Many of South Africa's pension funds are now starting to bulk up their exposure to property, as they can no longer ignore the spectacular comeback that commercial bricks and mortar has made over the past two to three years

In the 90s, most institutions and pension funds were getting shot of large chunks of their property portfolios. Property - both directly held and listed - was generally rated as the worst asset class to be in back then, as an oversupply of commercial space kept a firm lid on rental and capital growth.

Subsequently, institutional investment in property as a percentage of total assets dropped from an average of 10% in the early 90s to less than 4% a decade later.

But it seems times they are a-changin', to quote Bob Dylan. Many of South Africa's pension funds are now starting to bulk up their exposure to property, as they can no longer ignore the spectacular comeback that commercial bricks and mortar has made over the past two to three years - not only as an income play, but also in terms of capital growth.

The Public Investment Corporation (PIC), SA's biggest pension fund manager with around R700bn of assets under management, has been a particularly staunch supporter of property in recent months. The PIC aims to grow its property portfolio nearly seven-fold over the next five years: from around R11bn (including the recent takeover of the listed fund CBS Property Portfolio) to R70bn. That would see property as a percentage of total assets surge from less than 2% to around 10%.

Other pension fund managers are likely to follow suit. Life assurer Old Mutual has over the past year already lifted its property exposure from around 5% to 7% of pension fund assets under management.

Colin Young, head of institutional investments at Old Mutual Investment Group's (OMIG) property investments, says the current view on portfolio allocation is that property should comprise at least 10% of assets.

Young says recent research conducted in Britain showed that the ideal exposure to property over the past 20 years - ensuring optimum returns on a risk-related basis - would in fact have been as high as 20%.

Although the property holdings of SA's bigger pension funds, such as those of the PIC and Old Mutual, are mostly directly held, the expected increase in money flow to property over the next few years should come mainly via the listed sector.

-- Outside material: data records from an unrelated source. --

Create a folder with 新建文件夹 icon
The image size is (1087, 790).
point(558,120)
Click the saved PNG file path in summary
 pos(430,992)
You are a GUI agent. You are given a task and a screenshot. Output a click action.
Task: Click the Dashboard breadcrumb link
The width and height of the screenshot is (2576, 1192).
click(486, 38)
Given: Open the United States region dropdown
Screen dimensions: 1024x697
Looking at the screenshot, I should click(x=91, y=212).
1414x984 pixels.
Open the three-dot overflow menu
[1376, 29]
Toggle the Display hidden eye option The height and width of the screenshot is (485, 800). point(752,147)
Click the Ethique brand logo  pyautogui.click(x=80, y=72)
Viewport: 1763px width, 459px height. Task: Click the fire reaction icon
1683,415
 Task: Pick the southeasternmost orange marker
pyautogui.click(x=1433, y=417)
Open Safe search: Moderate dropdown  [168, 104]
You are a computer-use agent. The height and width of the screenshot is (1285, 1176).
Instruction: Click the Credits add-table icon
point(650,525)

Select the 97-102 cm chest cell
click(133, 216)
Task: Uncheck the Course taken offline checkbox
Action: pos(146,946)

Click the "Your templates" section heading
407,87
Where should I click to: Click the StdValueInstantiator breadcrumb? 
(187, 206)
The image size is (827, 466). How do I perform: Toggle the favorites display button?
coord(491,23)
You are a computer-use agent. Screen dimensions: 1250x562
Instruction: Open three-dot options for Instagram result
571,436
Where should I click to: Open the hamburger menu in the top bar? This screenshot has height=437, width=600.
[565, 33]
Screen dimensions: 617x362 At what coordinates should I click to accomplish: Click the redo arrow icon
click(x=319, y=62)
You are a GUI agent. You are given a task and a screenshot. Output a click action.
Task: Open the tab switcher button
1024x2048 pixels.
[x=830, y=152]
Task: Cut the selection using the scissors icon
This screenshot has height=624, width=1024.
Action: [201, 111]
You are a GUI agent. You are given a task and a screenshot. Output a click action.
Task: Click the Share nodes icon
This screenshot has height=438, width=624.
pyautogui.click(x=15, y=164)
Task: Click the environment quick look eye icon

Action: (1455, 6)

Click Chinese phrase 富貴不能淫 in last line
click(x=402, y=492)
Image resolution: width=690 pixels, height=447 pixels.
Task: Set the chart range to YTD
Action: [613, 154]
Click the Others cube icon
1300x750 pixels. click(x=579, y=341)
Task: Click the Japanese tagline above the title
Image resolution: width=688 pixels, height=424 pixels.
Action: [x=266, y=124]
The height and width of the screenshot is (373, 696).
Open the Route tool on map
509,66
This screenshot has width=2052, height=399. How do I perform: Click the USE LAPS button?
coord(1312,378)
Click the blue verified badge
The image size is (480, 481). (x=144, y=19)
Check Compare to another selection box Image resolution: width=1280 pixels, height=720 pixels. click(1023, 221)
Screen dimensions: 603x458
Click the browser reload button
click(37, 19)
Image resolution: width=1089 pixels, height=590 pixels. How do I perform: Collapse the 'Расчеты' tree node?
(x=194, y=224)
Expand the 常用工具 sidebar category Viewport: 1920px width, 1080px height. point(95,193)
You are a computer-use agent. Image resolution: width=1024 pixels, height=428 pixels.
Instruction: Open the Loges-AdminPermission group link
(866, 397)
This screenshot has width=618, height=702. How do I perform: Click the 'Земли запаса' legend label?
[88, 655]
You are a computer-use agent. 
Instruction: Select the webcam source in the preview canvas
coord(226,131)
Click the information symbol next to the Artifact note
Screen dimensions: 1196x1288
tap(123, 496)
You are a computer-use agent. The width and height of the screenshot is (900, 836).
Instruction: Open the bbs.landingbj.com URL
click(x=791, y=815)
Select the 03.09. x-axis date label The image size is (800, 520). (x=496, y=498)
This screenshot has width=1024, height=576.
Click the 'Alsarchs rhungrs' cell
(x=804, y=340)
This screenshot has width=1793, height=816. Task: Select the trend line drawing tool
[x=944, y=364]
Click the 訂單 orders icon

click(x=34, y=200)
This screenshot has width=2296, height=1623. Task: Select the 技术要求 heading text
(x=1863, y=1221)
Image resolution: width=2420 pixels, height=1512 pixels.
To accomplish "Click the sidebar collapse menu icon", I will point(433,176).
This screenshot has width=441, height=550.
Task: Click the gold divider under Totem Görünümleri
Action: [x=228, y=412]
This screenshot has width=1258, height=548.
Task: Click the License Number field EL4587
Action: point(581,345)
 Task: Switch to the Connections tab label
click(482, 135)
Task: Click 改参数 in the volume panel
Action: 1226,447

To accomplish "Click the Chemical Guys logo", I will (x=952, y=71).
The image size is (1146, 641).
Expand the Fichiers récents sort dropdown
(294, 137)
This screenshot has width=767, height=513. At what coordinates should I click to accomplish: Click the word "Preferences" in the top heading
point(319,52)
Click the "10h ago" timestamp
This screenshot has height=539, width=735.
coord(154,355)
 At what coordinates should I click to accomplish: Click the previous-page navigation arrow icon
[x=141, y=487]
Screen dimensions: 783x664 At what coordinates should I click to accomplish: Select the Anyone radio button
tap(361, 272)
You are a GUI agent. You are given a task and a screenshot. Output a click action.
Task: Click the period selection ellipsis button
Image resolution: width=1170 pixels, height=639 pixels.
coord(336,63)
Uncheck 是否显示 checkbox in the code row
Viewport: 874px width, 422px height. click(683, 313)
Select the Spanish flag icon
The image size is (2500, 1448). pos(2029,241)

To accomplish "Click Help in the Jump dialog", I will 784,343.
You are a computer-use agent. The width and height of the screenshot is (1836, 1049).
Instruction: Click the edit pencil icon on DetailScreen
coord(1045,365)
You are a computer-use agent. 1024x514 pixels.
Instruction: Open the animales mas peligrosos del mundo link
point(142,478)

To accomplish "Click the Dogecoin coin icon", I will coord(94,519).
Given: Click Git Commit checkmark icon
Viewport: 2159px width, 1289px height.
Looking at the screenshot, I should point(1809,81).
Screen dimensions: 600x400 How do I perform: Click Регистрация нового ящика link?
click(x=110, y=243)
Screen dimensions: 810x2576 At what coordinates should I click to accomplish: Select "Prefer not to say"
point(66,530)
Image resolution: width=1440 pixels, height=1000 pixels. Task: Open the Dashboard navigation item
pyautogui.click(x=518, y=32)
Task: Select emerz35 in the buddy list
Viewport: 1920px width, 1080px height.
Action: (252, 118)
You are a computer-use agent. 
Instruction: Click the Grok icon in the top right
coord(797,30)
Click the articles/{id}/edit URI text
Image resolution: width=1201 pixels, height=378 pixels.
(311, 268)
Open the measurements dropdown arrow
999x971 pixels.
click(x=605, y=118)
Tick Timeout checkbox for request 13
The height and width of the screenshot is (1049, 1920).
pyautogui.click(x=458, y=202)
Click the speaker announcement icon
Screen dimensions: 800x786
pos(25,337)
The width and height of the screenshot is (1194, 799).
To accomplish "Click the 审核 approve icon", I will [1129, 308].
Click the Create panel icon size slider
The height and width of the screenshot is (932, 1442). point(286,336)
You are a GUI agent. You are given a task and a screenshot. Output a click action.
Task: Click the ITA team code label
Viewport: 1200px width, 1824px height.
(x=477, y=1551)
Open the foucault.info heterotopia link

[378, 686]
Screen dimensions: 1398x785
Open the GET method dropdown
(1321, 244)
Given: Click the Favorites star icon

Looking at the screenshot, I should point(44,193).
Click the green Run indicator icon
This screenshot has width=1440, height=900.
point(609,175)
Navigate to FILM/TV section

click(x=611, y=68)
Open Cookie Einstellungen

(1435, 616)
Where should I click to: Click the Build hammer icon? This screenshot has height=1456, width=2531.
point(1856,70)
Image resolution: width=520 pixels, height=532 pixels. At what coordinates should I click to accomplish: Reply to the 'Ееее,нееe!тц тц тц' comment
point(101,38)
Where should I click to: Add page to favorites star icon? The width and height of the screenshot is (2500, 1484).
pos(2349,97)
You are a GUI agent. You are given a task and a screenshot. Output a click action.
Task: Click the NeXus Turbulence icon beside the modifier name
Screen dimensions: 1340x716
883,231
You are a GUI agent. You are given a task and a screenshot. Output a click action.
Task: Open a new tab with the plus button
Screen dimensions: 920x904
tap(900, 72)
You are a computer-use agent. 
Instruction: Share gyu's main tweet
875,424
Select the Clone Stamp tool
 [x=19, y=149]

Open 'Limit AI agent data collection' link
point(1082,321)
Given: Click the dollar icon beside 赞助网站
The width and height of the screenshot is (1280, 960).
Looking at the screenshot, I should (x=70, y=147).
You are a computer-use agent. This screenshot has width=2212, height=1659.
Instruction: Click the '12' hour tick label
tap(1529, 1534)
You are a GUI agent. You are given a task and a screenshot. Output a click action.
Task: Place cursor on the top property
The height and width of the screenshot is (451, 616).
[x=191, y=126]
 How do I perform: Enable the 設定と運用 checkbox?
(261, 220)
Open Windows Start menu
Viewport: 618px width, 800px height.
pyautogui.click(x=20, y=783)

Anton de Goede, investment analyst at Investec Listed Property Investments, says South African pension funds are expected to follow the global flow of institutional money to listed property as the international move towards transparent and tax-efficient income assets intensifies.

However, the size and liquidity of the South African listed property sector remain a challenge. De Goede says although more money should flow to listed property over the next few years, it's unlikely that South African pension funds will reach the international asset allocation target of 8% to 12% soon.

There's simply not enough property scrip available in South Africa to accommodate a huge increase in demand from pension funds if these target allocations were to be reached. De Goede says despite the market cap of the listed property sector already increasing more than six-fold over the past five years - from around R15bn in 2002 to the current R95bn - property still only represents around 2% of the JSE's total market cap.

So most pension funds are still hesitant to allocate more than 2,5% of their assets to listed property. De Goede says that, examining the share registers of some of the listed property companies, it seems that corporate pension funds haven't yet entered the fray in a meaningful way.

Public pension funds may be a step ahead: not only the PIC but also local government and unionised pension funds. De Goede says many smaller pension funds have achieved listed property exposure via unitised pooled products, although it's difficult to ascertain to what extent from share registers.

He says South Africa's listed property sector needs to double in size to around R200bn to comfortably accommodate the expected increase in demand to reach international standards in asset allocation. The only way that level could be reached is if corporations, Government and institutions bring more of their unlisted property holdings to the market.

De Goede says although a number of big, directly held portfolios have over the past 12 months been acquired by listed funds - including the the Sharemax (R1bn) and Collins (R1bn) portfolios by Old Mutual-managed SA Corporate Real Estate Fund and a R1,4bn Transnet portfolio by Pangbourne Properties - more such deals need to happen.

Meanwhile, existing listed property investors should remain in the pound seats, as increased demand for scrip from pension funds will no doubt continue to support share prices. Latest figures from Catalyst Fund Managers show that listed property has been surprisingly resilient despite recent market volatility. The sector has delivered total returns of 55,5% in the year to end-July.